Brockman, J. M., B. P. Nelson, et al. (2001). “Surface plasmon resonance imaging measurements of ultrathin organic films.” Annual Reviews of Physical Chemistry 51(1): 41-47 describes an optical configuration that is reported to improve quality and sensitivity of images generated by SPR imaging techniques. The authors disclose an optical arrangement comprising a collimated white light source, polarizer, prism—thin gold film sample assembly, narrow band interference filter and charge couple device (CCD) camera. The reference shows five SPR images corresponding to five different interference filters, which passes different wavelengths of excitation light. Although the authors report that SPR image quality may be optimized by selection of an interference filter having the appropriate transmission characteristics, the disclosed methods require time consuming, iterative image quality adjustment by manual removal and insertion of different interference filters.
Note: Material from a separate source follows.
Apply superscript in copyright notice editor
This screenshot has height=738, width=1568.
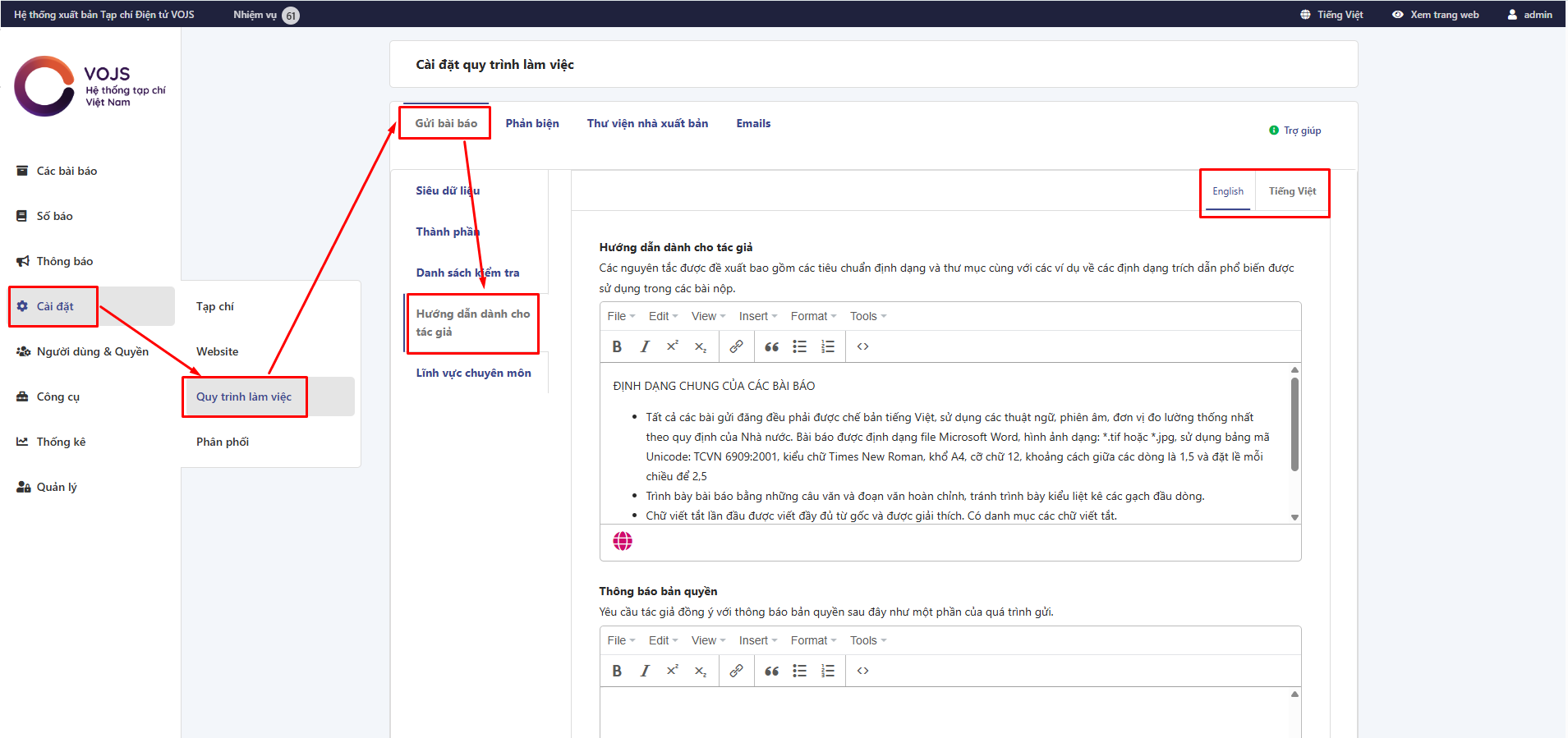click(672, 671)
The authors principally depend on angle scanning to optimally contrast the samples in their probe region. Moreover, removal and insertion of optical interference filters requires repeated alignment of the excitation and detection optical arrangements. In addition, the teaching of the reference is limited to optical configurations providing discrete detection wavelength selection and does not provide the ability to tune the excitation or detection wavelength over a continuous range of values. Finally, the methods disclosed expose the sample to significant intensities of light having wavelengths not detected by the CCD camera, which do not contribute to SPR image formation and may damage materials in the probe region.
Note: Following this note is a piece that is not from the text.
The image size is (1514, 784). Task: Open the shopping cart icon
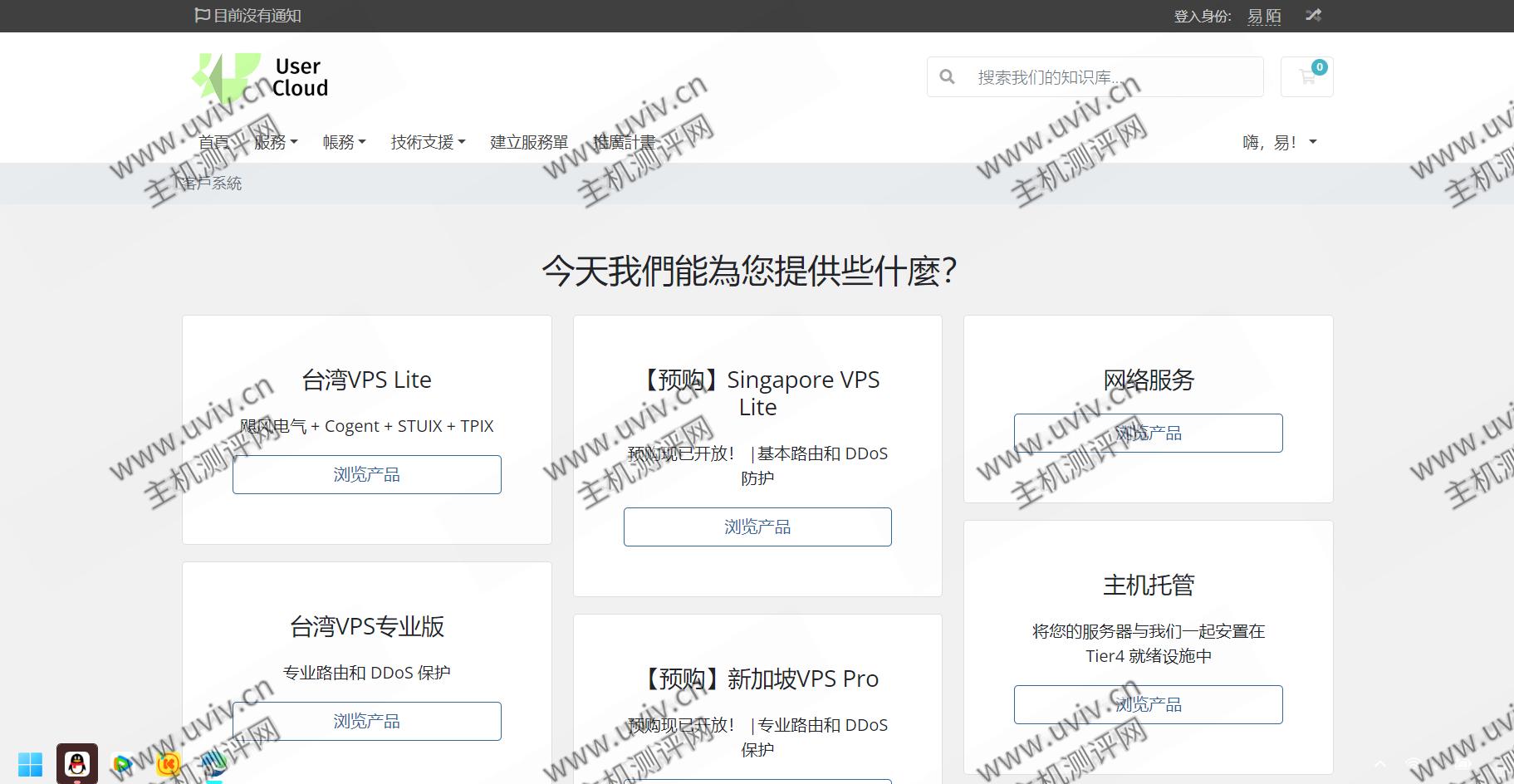tap(1306, 77)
It will be appreciated from the foregoing that a clear need exists for methods and devices for generating SPs in thin conducting (or semiconducting films) which do not utilize angle modulation SPR, particularly angle modulation SPR optical configurations having complex rotational assemblies. Further, methods and devices for wavelength modulation SPR sensing and/or imaging having continuously tunable, incoherent light sources are needed. Finally, tunable SPR instruments are needed which eliminate undesirable optical interference problems and provide enhanced sensitivity and resolution.